«A atenção crescente que às figuras do príncipe e do cortesão foi sendo
dada ao longo do século XV e na primeira metade do século XVI pela tratadística
moral e pedagógica europeia nem sempre foi acompanhada, compreensivelmente, por
uma idêntica ou aproximada atenção, literariamente traduzida, pelo menos, em
relação à princesa e a dama de corte. É certo que a mulher, especialmente a nobre,
donzela, casada ou viúva, se tornou, por estes séculos, numa destinatária
privilegiada de alguns tipos de textos, entre os quais ocuparamum lugar
importante algumas obras de espiritualidade e textos educativos mais
específicos, dos quais um dos mais sonantes é a Institutio Foeminae Christianae
de Luis Vives. Mas, de um modo geral, as mensagens destes eram igualmente
válidas para todas as mulheres, apesar de exigirem à princesa ou à grande
senhora um maior protagonismo na sua interiorização e, consequentemente, na sua
afirmação e divulgação. Naturalmente, os objectivos educativos, sobretudo no
que dizia respeito aos aspectos relacionados com o comportamento moral e, em
alguns casos, religioso, ditavam as linhas mestras dessas mensagens. E se é
sabido que poucos foram muito além da recuperação e repetição, embora com
intuitos de actualização, de
velhos tópicos, de velhas fórmulas ou da tentativa de fixação de modelos
comportamentais, não será menos verdade que a insistência, a repetição, a
reformulação e, logo, os novos prismas de abordagem obrigaram ou conduziram a
alguns novos olhares sobre o lugar da mulher, num primeiro momento da mulher
nobre, mas não só a de corte, na sociedade, ainda que desde a perspectiva dos
seus deveres familiares ou domésticos.
Mas é também neste contexto que a pesquisa da incidência do olhar,
ainda que discreto, e dos debates sobre as funções, a vários níveis da princesa
e da dama de corte poderá adquirir um significado importante ou interessante,
até porque muitas das questões levantadas, ou recoladas, neste período em torno
da alegada inferioridade (física, intelectual ou social) da mulher
conduziram também à exaltação de algumas claras
e virtuosas mulheres, entre as
quais figuravam não só importantes figuras bíblicas ou da tradição clássica,
mas também algumas mais modernas,
entre elas algumas princesas e grandes senhoras, propostas também como exemplos ou espelhos para todas as mulheres. Não podemos esquecer os
objectivos e, logo, os textos que determinaram o modo como foram elaborados não
só os textos, mas também o tratamento específico dos termos femininos em diferentes obras. Não
podemos, por exemplo, ler ou interrogar do mesmo modo uma obra como a Institutio
Foeminae Christianae de Luis Vives e o terceiro livro de Il
Cortegiano de Castiglione, apesar de ambas as obras se deverem a dois
humanistas e de terem sido editadas em datas muito próximas: só que em
contextos e para públicos, pelo menos, bastante diferentes, tanto mais que, ao
nível do próprio título das obras, se fazia uma diferenciação relativamente
clara dos seus destinatários. E nem o facto de ambas terem sido traduzidas para
castelhano por humanistas espanhóis e editadas em datas relativamente próximas
(a primeira em 1528 e 1529 e a segunda em 1534)

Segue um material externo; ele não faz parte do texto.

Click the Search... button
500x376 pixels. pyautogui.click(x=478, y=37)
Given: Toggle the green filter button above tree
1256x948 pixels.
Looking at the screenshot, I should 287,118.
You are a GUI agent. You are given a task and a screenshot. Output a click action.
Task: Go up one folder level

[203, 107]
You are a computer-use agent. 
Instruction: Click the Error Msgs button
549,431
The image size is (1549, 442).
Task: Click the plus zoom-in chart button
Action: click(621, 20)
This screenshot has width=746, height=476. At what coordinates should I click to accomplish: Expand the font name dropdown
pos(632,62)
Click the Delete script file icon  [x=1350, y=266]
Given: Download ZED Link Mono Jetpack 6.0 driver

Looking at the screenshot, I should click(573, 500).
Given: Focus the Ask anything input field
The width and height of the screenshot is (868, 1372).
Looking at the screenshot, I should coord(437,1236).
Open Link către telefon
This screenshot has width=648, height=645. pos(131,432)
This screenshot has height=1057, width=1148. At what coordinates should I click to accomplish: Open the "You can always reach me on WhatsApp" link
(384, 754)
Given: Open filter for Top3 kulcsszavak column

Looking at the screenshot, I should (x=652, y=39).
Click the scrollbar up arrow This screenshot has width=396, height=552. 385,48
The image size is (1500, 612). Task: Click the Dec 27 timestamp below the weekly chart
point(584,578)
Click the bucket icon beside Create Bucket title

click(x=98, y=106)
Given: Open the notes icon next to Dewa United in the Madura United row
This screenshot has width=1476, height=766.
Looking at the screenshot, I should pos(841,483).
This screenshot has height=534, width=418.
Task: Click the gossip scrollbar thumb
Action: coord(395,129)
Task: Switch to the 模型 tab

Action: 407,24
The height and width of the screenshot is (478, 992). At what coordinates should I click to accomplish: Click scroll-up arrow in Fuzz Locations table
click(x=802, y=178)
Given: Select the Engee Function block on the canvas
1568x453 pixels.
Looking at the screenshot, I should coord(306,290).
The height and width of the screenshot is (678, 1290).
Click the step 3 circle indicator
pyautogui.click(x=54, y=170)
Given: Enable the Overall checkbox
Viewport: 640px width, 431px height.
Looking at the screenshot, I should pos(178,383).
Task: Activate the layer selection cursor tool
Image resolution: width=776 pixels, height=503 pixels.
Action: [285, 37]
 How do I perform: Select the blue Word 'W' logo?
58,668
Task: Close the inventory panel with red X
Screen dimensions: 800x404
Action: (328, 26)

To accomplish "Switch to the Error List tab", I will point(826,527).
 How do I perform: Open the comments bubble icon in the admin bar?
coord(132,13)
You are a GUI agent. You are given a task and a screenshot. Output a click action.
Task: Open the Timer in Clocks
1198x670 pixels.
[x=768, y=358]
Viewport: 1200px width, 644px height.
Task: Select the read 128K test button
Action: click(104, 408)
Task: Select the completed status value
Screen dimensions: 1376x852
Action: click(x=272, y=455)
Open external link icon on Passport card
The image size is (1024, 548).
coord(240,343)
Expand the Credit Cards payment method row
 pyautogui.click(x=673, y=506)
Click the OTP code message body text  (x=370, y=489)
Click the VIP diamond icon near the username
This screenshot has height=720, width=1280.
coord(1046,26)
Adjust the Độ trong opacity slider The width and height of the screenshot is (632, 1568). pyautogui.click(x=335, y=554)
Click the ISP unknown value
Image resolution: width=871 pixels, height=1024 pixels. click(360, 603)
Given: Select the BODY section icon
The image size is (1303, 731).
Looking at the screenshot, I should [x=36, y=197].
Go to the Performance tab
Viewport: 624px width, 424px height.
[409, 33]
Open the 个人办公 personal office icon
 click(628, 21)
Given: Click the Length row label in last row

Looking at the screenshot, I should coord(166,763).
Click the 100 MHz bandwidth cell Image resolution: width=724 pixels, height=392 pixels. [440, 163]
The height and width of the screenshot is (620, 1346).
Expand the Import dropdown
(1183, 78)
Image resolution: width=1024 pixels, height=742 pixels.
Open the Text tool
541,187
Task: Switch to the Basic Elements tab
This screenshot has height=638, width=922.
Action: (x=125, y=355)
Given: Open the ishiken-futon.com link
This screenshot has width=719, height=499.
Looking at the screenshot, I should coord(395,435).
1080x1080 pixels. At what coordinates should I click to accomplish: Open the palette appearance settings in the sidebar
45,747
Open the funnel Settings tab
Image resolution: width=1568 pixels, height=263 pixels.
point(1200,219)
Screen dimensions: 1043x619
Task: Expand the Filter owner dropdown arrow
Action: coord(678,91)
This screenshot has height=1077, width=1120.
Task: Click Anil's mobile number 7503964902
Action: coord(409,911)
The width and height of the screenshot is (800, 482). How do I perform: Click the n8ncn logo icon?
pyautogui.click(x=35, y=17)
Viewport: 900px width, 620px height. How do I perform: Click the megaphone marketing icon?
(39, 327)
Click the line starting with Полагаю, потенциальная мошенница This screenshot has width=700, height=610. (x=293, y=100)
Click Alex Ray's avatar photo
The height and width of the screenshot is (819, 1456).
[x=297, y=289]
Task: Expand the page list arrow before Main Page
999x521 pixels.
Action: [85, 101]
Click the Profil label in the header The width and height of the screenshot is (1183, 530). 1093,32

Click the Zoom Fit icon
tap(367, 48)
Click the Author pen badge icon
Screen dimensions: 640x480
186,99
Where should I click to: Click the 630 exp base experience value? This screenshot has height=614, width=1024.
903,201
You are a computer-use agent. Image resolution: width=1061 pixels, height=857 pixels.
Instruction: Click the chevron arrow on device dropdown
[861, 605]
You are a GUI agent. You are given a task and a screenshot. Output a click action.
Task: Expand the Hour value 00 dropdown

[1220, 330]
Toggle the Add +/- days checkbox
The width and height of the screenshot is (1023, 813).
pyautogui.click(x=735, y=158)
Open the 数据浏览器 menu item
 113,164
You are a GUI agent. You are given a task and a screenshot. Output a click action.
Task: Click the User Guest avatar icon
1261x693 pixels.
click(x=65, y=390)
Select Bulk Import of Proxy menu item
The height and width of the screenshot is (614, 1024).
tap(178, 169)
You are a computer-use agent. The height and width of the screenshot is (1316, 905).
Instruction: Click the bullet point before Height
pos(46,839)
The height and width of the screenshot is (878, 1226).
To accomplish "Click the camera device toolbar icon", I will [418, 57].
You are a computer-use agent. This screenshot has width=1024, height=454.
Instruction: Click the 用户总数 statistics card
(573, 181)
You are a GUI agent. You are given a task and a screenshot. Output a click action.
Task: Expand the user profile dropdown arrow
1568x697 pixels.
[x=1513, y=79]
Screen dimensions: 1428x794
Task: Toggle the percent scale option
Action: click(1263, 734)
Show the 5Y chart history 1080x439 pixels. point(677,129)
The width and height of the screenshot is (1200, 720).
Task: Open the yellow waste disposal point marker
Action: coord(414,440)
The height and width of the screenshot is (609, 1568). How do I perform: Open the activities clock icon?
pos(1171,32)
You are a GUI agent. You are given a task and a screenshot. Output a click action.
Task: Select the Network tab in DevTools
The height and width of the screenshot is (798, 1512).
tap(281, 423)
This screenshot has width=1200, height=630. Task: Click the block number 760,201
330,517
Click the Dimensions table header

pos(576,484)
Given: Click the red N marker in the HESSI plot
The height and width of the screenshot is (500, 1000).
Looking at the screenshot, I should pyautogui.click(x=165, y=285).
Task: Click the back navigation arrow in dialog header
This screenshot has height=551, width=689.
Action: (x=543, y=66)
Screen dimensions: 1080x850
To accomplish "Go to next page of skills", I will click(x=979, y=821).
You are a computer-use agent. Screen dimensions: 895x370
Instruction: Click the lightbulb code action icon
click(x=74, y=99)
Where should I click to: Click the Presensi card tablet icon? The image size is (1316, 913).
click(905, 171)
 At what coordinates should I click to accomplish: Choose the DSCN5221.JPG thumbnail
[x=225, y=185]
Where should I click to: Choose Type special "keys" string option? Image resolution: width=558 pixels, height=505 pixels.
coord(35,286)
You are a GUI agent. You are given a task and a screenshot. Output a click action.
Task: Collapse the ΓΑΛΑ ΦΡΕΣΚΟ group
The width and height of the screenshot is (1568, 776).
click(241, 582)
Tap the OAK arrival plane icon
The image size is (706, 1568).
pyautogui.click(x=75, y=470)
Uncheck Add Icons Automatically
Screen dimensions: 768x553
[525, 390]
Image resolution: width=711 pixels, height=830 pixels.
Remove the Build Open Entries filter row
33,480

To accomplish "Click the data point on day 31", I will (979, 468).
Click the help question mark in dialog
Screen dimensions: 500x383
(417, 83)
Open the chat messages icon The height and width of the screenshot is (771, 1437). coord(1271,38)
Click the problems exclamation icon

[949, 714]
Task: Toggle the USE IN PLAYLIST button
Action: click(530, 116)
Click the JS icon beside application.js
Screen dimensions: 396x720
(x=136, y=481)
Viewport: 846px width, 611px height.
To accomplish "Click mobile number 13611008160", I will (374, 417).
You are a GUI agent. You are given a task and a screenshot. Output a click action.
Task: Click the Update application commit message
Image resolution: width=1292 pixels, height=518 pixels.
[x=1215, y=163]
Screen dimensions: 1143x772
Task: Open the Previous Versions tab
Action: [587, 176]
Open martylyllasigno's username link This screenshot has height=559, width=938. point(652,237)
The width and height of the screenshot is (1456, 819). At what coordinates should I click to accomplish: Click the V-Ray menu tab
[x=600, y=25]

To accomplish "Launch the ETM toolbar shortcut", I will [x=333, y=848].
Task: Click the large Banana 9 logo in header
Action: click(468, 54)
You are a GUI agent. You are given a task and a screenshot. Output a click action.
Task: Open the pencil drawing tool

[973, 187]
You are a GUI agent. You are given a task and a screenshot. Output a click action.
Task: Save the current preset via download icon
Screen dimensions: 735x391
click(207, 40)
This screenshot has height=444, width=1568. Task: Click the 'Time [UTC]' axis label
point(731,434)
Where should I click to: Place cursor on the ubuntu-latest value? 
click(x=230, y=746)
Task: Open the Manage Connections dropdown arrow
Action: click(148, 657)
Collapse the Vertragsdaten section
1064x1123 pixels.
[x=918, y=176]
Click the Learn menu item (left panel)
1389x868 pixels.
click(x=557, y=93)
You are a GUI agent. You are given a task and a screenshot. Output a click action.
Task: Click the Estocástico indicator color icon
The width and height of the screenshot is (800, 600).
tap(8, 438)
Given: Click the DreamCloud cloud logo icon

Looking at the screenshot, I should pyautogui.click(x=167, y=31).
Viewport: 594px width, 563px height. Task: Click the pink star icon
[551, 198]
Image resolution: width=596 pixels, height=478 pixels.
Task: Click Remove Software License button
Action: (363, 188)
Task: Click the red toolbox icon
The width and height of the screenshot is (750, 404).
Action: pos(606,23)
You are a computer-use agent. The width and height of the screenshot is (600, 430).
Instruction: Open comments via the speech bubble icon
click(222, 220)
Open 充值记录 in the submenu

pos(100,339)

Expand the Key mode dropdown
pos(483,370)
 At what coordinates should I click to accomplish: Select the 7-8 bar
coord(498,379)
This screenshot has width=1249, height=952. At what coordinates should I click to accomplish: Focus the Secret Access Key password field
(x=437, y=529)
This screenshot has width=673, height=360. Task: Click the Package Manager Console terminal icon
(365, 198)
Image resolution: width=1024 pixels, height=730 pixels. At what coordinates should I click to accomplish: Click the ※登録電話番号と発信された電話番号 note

poderá permitir inferir, num primeiro momento, o mesmo tipo de público na
Península Ibérica. No caso concreto de Il Cortegiano, só o conhecimento da
obra poderia dar conta conta da presença dos temas femininos na mesma». In Maria de Lurdes Correia
Fernandes, Francisco Monzón e a Princesa Cristã, Revista da Faculdade de Letras
– Línguas e Literaturas, Anexo V, Séculos XVI-XVIII, Porto, 1993.